Pilar Pedraza. Lucifer Circus.

marzo 10, 2020

Pilar Pedraza, Lucifer Circus
Valdemar, 2012. 290 páginas.

Gemma Montbrió es mestiza, hija del dueño del circo y de una acróbata china. A través de sus ojos seguiremos las peripecias de su circo a principios del siglo XX, rodeados de fenómenos asombrosos, misterios sobrenaturales y una búsqueda incesante de satisfacción.

El argumento no es excesivamente elaborado, tras contratar a una niña santa budista pero barbuda hacemos diferentes paradas con el circo (Londres, donde conocerán a Darwin, París, con su bohemia y asociaciones secretas) hasta el enigmático final.

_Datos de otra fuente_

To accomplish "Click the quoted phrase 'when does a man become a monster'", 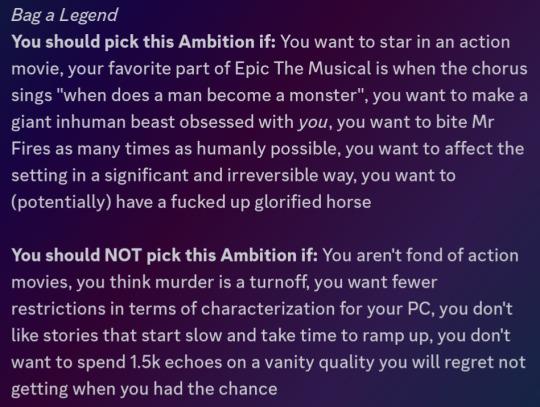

Su fuerza está en el ambiente, en esos personajes estrafalarios pero creíbles y llenos de fuerza, en la caricia mística que se adivina pero nunca estalla. Un mundo muy bien construído por el que da gusto pasear.

Otra reseña: Lucifer Circus.

Recomendable.

Así que, tras despedirnos de Van Paalen y la gente de la granja, que se había portado con nosotros con tanta amabilidad, cabalgamos con Melayu y sus criados por caminos de arcilla empapada, que se pegaba a los cascos y las patas de los caballos dificultando la marcha, y a través de extraños paisajes punteados por pequeños volcanes azules. íbamos calados hasta los huesos la mayor parte del tiempo por chaparrones que nos mantenían empapados de agua, sudor y orina —pues era inútil bajarse de los caballos y caer en el fango para aliviar la vejiga-, hasta Boro-budur en busca de la joya secreta del templo de Tara.
Aprendí muchas cosas de Sikk Navin en la parte del viaje que compartimos. Supe por él que Tara, el Buda Mujer, era la Liberadora de los ocho temores externos; esto es: el miedo a los leones, a los elefantes, al fuego, a las culebras, a los ladrones, al agua, a la esclavitud y a los espíritus malignos; y de los ocho internos: el orgullo, la ignorancia, el odio, los celos, la persistencia en el error, el apego, la avaricia y la duda perturbadora. Los internos me gustaron especialmente, porque los padecía todos a pesar de mi juventud o precisamente por su causa, salvo el odio. Pese a todo yo nunca había odiado a nadie. Rogaría aTara que me enseñara a odiar. En ese momento comprendí también que Buda era algo más que un reclamo turístico o un fetiche de dandis europeos opiómanos y decadentes. Por otra parte, el hecho de que se tratase de un Buda mujer me turbó como la dulzura femenina de la carne del viril Navin, príncipe
socialista de las elefantas, que se separó de nosotros para conducir los animales a las tierras de su jefe montado en el cuello del mayor, que guiaba y protegía al más pequeño según su costumbre. Mi desconsuelo fue aumentando según el príncipe y las bestias disminuían con la perspectiva, y aquella noche dormí a ratos con sueños empalagosos y amargos como el día en que murió mi madre.
La rusa Blavatskaya de ojos alucinantes se había unido a nuestra expedición con su amigo Albert Rawson. Me pareció que esto incomodaba a Melayu, amante de los secretos, pero no dijo nada. Al fin y al cabo, aquella dama estaba muy curtida, montaba bien a caballo y soportaba con entereza las incomodidades del viaje. Además, no molestaba, hablaba poco, en voz baja aunque clara y siempre estaba de buen humor, o lo parecía. No echaba una mano jamás, eso no. En los momentos de descanso, cuando hacíamos un alto, se apartaba un poco con su esterilla y meditaba a la manera de los monjes budistas, contemplada con arrobo por el amante americano y con cierta ironía por los nativos, o bien leía o simplemente descansaba. Como los gatos, tenía la cualidad de encontrar rápidamente los lugares más cómodos y apoderarse de ellos. Quizá por eso estaba tan rolliza. Conmigo se comunicaba poco porque apenas teníamos algún idioma en común. Por aquel entonces mi francés todavía no se había desarrollado, y en cambio ella lo hablaba con todo el mundo, como solía suceder con la aristocracia eslava. En realidad, a la pequeña expedición le venía bien su presencia.